To The Lighthouse

On another overcast morning Aaron, tasked with improving our stepping stone escape route from the Dead End Path to the patio, fetched some spare paving from his own home and

produced this level work. He was one stone short and will bring that next week.

I first read

in 1989. About 20 years later I read it again for the Upper Dicker Book Reading Group. Today I finished it once more in order to test my response to Louise DeSalvo’s biography. https://derrickjknight.com/2020/05/19/seeking-acquaintance/

I don’t remember ever reading another novel three times.

I enjoyed the work once more, no doubt with greater understanding. Perhaps all first novels are to some extent autobiographical, and, having been enlightened to the story of this most gifted writer’s childhood and adolescence, I have to agree that Mr and Mrs Ramsay are undoubtedly based on Mrs Woolf’s own parents. As it is my custom not to reveal spoiler details of the story, I will say no more about this.

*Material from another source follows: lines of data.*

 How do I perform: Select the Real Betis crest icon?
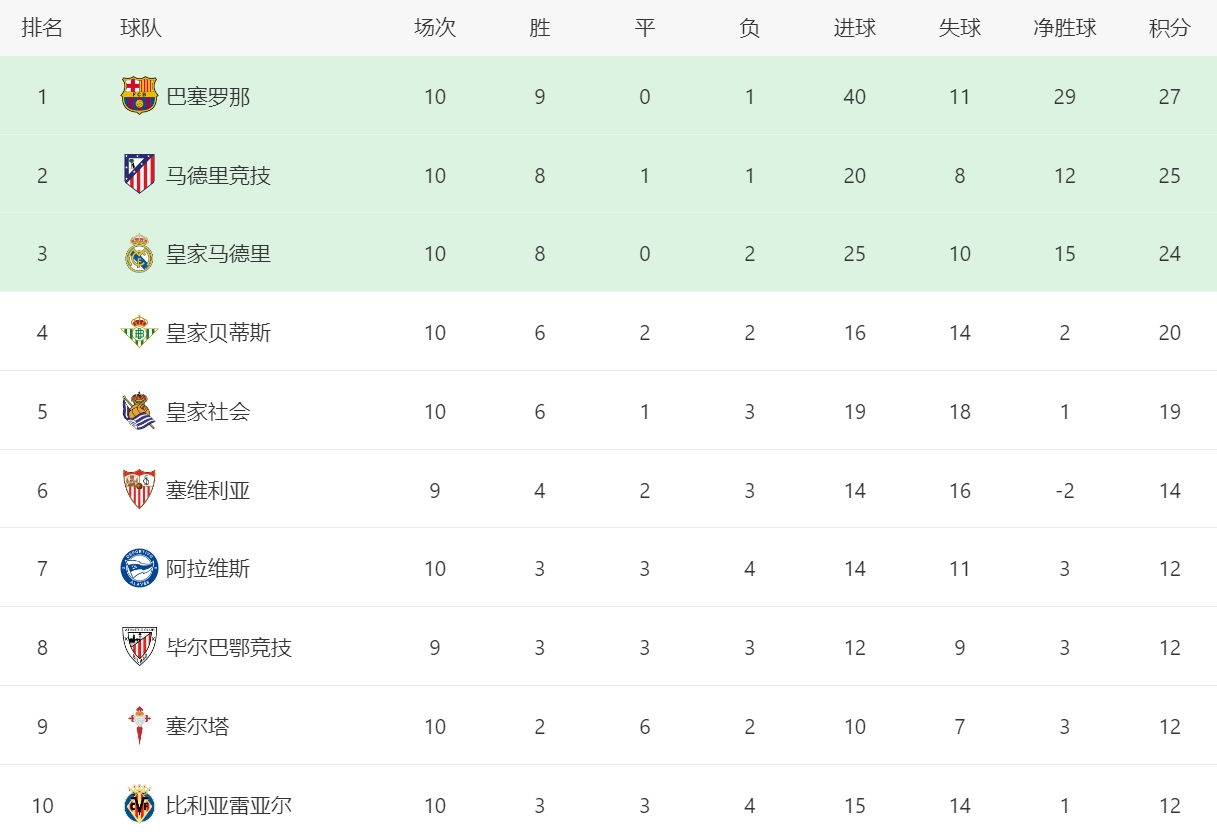[139, 332]
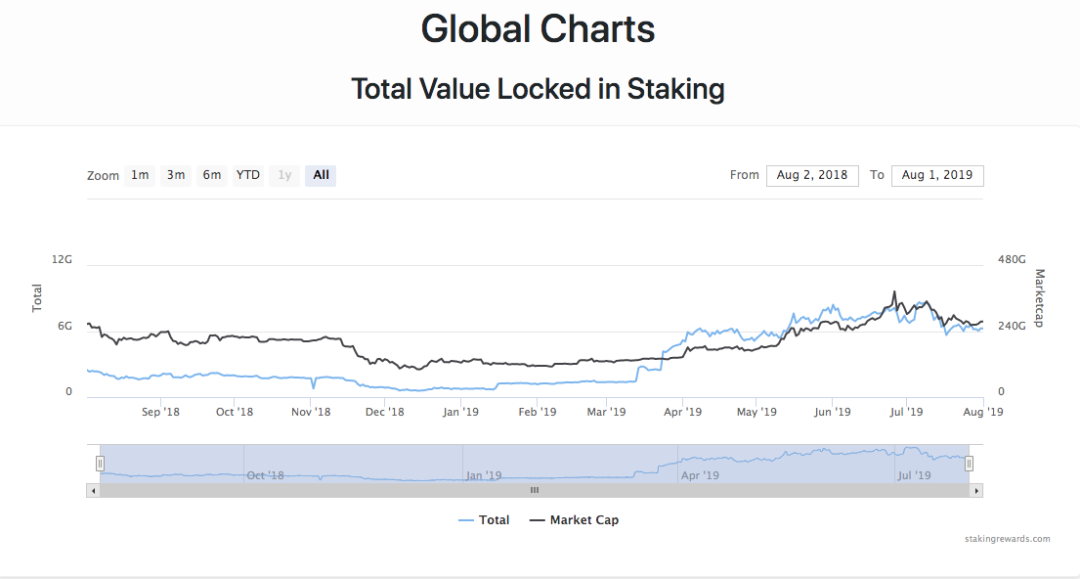
Task: Click the Market Cap peak near Jul '19
Action: [893, 292]
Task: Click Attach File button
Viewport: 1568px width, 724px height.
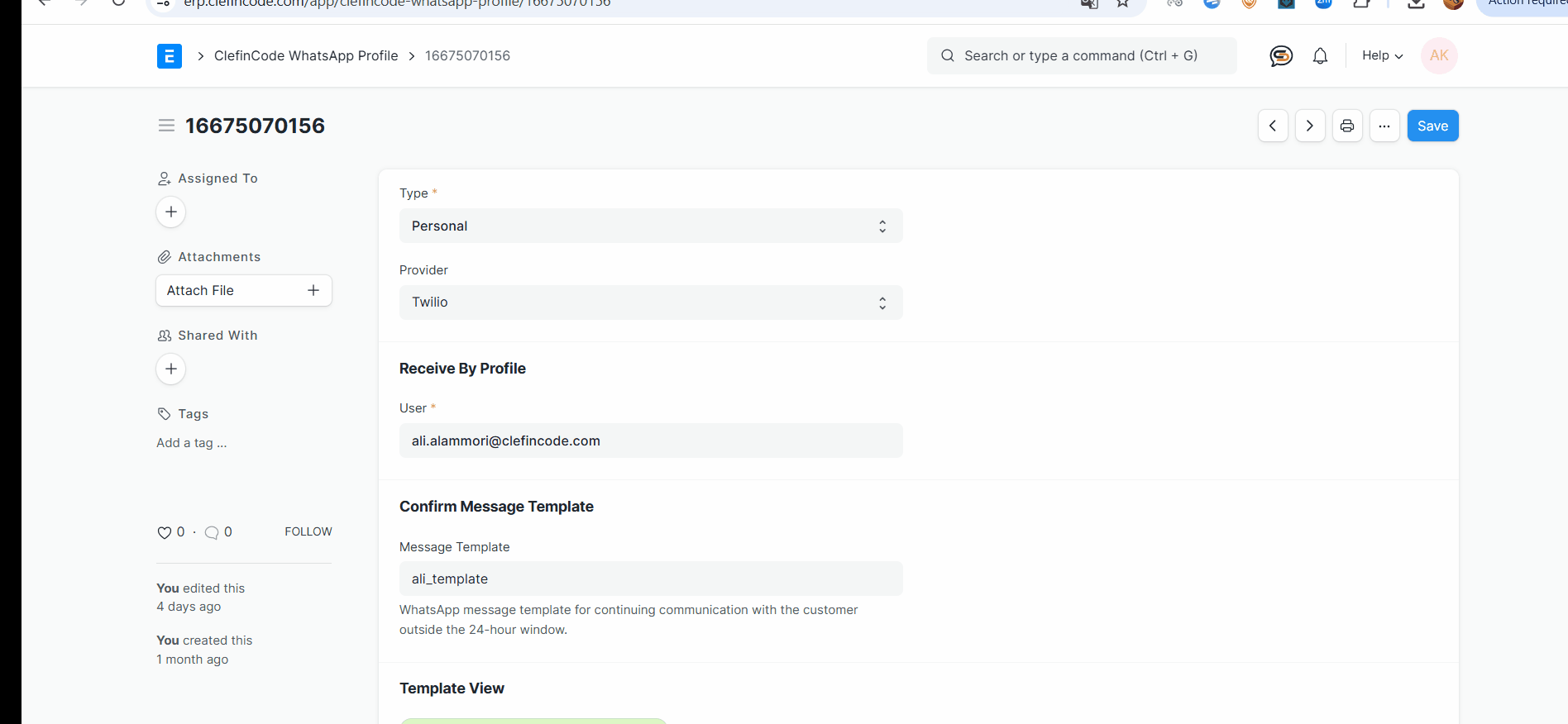Action: [x=243, y=291]

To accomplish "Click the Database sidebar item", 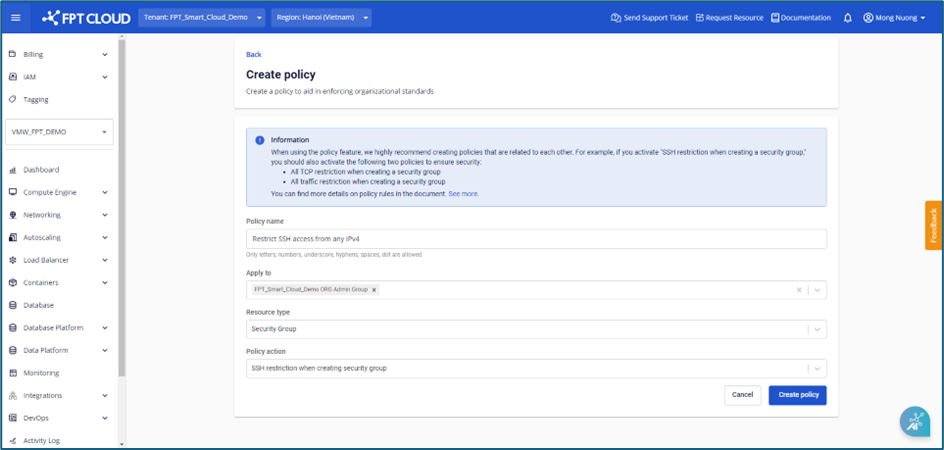I will [x=38, y=305].
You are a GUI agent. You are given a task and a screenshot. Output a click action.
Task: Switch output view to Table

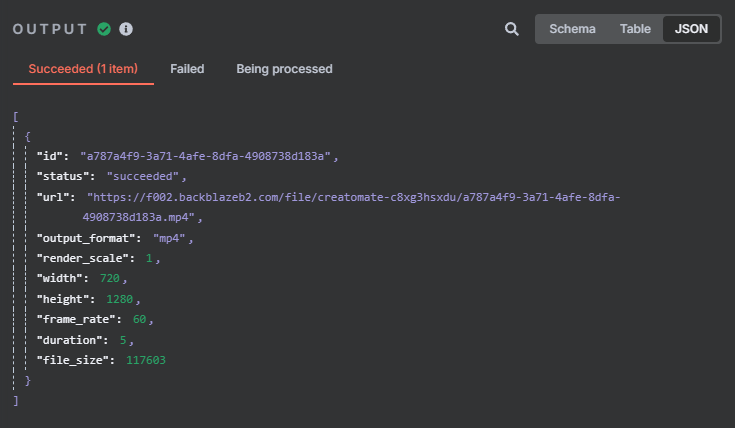coord(635,29)
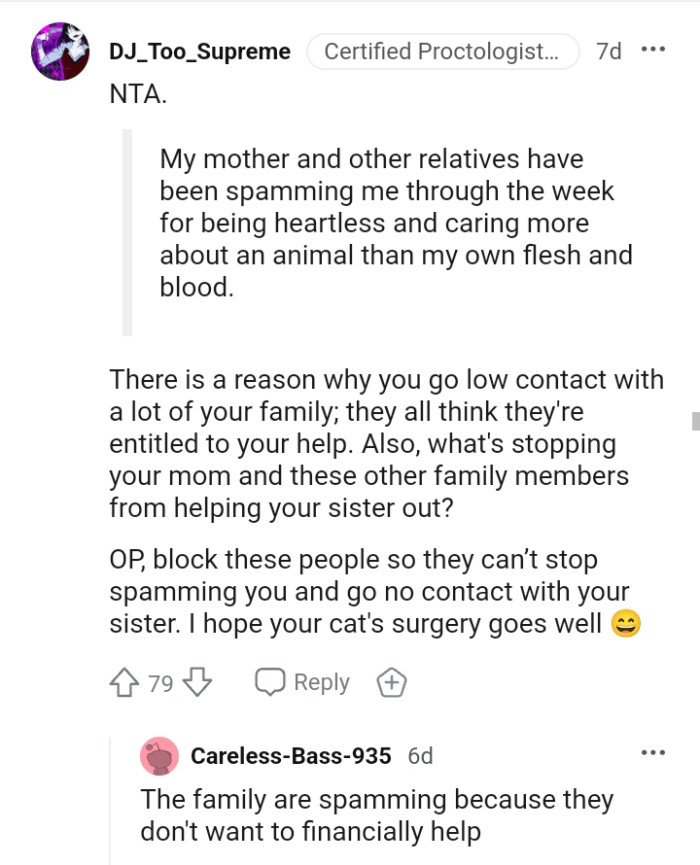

This novel is an exceptional work of art. The symbol of the trip to the Lighthouse underpins the developing dissection of a family group’s relationships evoked with remarkable insight. As always the author’s language, given her abundance of detailed description, is elegantly economical. Every adjective, every adverb, every metaphor, every simile is made to count. (She makes good use of parenthesis and would not have countenanced this last sentence). Her punctuation is flawless, and her phrasing perfect, reflecting the numerous revisions she apparently made to her well crafted works.

Gilbert Phelps’s introduction is knowledgeable and educational.

The cloth boards are embossed with a design by the artist.

I confess to having been initially ambivalent about Maryclare Foa’s colour illustrations. Although very well composed with good palettes I found the distorted figures rather ponderous. Now, however, I believe the painter has captured the isolation of the individual characters much as Virginia’s sister Vanessa Bell did in her faceless paintings. It is a policy of the Folio Society to choose an illustrator who can represent the period.

This evening we dined on Jackie’s super savoury rice; a rack of pork ribs in barbecue sauce; salt and pepper prawns; and spring rolls with which she drank Becks and I drank more of the Douro.